WHAT TO DO: Going through the entries below, copy out each line that contains "agent".

■ ■ ■ ■ ■

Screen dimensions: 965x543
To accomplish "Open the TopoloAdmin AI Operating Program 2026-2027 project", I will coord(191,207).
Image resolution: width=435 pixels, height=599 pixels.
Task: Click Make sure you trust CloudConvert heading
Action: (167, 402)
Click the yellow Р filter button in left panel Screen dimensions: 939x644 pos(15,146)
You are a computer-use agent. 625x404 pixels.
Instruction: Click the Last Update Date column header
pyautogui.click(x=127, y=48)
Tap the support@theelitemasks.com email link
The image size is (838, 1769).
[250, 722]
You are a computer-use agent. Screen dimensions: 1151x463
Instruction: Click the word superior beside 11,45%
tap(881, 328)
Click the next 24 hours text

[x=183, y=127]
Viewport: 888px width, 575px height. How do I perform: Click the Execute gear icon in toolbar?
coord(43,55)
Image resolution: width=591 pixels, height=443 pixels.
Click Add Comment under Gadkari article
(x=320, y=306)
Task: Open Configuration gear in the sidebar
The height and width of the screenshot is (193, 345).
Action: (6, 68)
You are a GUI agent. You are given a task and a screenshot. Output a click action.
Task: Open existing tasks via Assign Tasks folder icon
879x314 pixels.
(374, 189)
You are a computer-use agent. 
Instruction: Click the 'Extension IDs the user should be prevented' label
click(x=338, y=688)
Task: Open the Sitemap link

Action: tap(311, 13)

■ ■ ■ ■ ■

ANSWER BOX:
You are a computer-use agent. 625x404 pixels.
You are a computer-use agent. Screen dimensions: 1151x463
You are a GUI agent. You are given a task and a screenshot. Output a click action.
You are a computer-use agent. 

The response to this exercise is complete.